The dryer wasn't working, which we later learned was due to our incompetence, but this required us to sit around for a very long time. Eventually a Mexican guy named Ricardo joined us, and the conversation turned to a sort of "travel activism", and how we could unite people in need with people who want to help, but with a focus on international relationships rather than just local ones. Ricardo does business and Trent has experience and ideas. I just fueled the fire. We exchanged emails, and we'll see what happens.

The Netherlands

On the train from Hoek van Holland to Amsterdam I got my first impressions of the Netherlands: narrow roads, green fields, rabbits, horses, sheep, cows, chicken, and lots of graffiti. As I started hearing more Dutch, I had the strangest feeling I was hearing British English. Some Dutch has really similar vowels and prosody to British English, but once you listen to the words you realize it's foreign. This is especially strange considering in London I kept thinking I was hearing a foreign language whenever someone spoke with a thick British accent.

Eventually we got off at Amsterdam Centraal. Amsterdam is a very strange city. It's beautiful in that it has a lot of older architecture and narrow alleyways, but it has a strange spirit. And I don't think it's the smoke coming from the "coffeeshops". As I found out later, there's a thriving underground art and music scene there, but the only signs you see on the surface are bits of interesting design here and there and some wonderful graffiti. Most of what is immediately visible caters very heavily to tourists.

In the late afternoon I found a bed at a Christian Hostel ironically located in the middle of the red light district. The first time I walked past all the scantily clad women with blacklit auras it seemed outrageous. Later I realized it's a lot like going to the beach in California. Kind of.

It's interesting to see what happens when a city decides to legalize prostitution and ignore all the marijuana. Most of the city is like most every other city. The red light district is weird, but that's fairly confined. There are a lot of people in the US fighting for different "liberties", and especially the legalization of marijuana. If the main side effects are just more hippies and laid back people, that's great. Everyone working on the "war on drugs" could focus on real drugs, and some sketchy groups of people would dissolve as their trade is usurped by standardized products.

The next morning a few things were vying for my attention: it had been a week so it was time to do my laundry, I wanted to see my friend Koen Mostert a little South of Amsterdam in Delft, and then there is the Van Gogh museum in Southern Amsterdam. And of course, I was still considering the possibility of staying another day or leaving immediately for some other city. While mulling over my options in the hostel hallway I ran into three girls who noticed my laptop and were trying to transfer photos from their cameras to iPods. We all ended up going to the Van Gogh museum together and I caught the train to Delft in the late afternoon. They were going North and I South, but we'll both be in Rome at the end of this month so I'm sure we'll meet again.

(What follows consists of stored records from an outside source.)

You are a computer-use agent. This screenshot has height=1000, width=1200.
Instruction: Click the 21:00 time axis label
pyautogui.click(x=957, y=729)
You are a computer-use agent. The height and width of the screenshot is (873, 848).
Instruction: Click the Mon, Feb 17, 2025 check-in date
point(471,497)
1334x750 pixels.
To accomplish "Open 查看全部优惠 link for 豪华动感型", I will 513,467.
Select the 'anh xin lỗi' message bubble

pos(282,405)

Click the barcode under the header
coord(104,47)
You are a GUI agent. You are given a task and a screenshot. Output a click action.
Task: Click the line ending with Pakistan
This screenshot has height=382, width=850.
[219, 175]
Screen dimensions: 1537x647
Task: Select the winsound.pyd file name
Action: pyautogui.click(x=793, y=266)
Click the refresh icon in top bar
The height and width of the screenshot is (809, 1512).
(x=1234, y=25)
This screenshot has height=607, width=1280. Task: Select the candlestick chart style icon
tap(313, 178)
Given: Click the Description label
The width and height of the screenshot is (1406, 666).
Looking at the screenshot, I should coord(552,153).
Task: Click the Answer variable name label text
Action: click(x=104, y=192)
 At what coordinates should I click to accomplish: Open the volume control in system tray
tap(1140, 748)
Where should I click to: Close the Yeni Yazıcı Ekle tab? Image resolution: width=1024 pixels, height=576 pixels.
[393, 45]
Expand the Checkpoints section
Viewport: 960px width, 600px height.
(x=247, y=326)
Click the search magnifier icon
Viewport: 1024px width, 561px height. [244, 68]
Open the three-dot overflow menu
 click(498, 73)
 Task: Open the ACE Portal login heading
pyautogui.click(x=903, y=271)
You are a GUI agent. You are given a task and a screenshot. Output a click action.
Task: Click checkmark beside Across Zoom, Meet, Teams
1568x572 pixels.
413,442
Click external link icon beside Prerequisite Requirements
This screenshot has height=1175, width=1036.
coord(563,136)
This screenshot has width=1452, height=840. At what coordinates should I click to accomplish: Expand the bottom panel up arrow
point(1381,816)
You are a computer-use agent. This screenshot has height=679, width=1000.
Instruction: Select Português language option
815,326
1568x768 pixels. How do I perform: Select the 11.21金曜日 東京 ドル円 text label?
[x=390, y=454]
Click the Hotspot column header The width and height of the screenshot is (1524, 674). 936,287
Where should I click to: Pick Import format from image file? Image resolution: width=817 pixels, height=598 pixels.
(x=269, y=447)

I met people on the train to Delft, as always:

  • A mother, originally from Finland, who does customer service for Adobe in the Netherlands. We talked about the variations in different countries and languages. She says I'll like Copenahgen, and that I have to see Helsinki some day.
  • An older guy from Haarlem who works for the telephone company in Amsterdam. Again, langauge is an easy target: I asked about the differences between Southern and Northern Dutch — and he smiled and told me how Northern Dutch sounds "ugly".

In Delft, Koen met me with a wonderful sign with pen and cardboard, reading only "Kyle" but in a great serif face he did by hand. We walked around Delft a bit before it started raining too hard to walk anymore. Pretty much immediately we started talking typography and generative art — it's nice to talk with someone you've never met face to face and still "know" them. Over breakfast the next day he told me about some of the posters hanging in his kitchen (he shares the house with a bunch of other people from his school). One advertised a "silent disco", which sounded amazing.

Tuesday, July 17, 2007

London to the Netherlands

After spending so much time at the Science Museum, I decided I'd visit the Natural History Museum the next day, before leaving for the Netherlands. Before I left, Basia took me over to see her mother. We only talked for a few minutes, but decided that when I came back through London we would all go to a pub and chat.

A busker playing Queen at Ealing Commons

Nearby the Natural History Museum is a restaurant called Daquise. I heard from Basia that my grandparents went there when they were in London, so I had some barszcz for lunch and soaked up all the Polish conversation.

The Natural History Museum had a huge line outside, but it moved quickly. Plus you don't really notice because the building itself is so impressive it keeps your interest. The Museum had tonnes of everything you can imagine. From birds to plants to dinosaurs. I was most amazed by this piece taken from a medieval trough that showed the work/rest days like tree rings. And of course there's the earthquake room, which is such a low magnitude I didn't notice the floor was moving until I looked at the walls. I guess California does that to you.

I still had some time until my train left for the ferry to the Netherlands, so I went to the British Museum — known best for its many "acquired" treasures. There were a few pieces I wanted to see, but it was closing so I could only get into the central area where I promptly began experimenting with the acoustics. Certain spots in that space have some of the longest natural delay I've ever heard.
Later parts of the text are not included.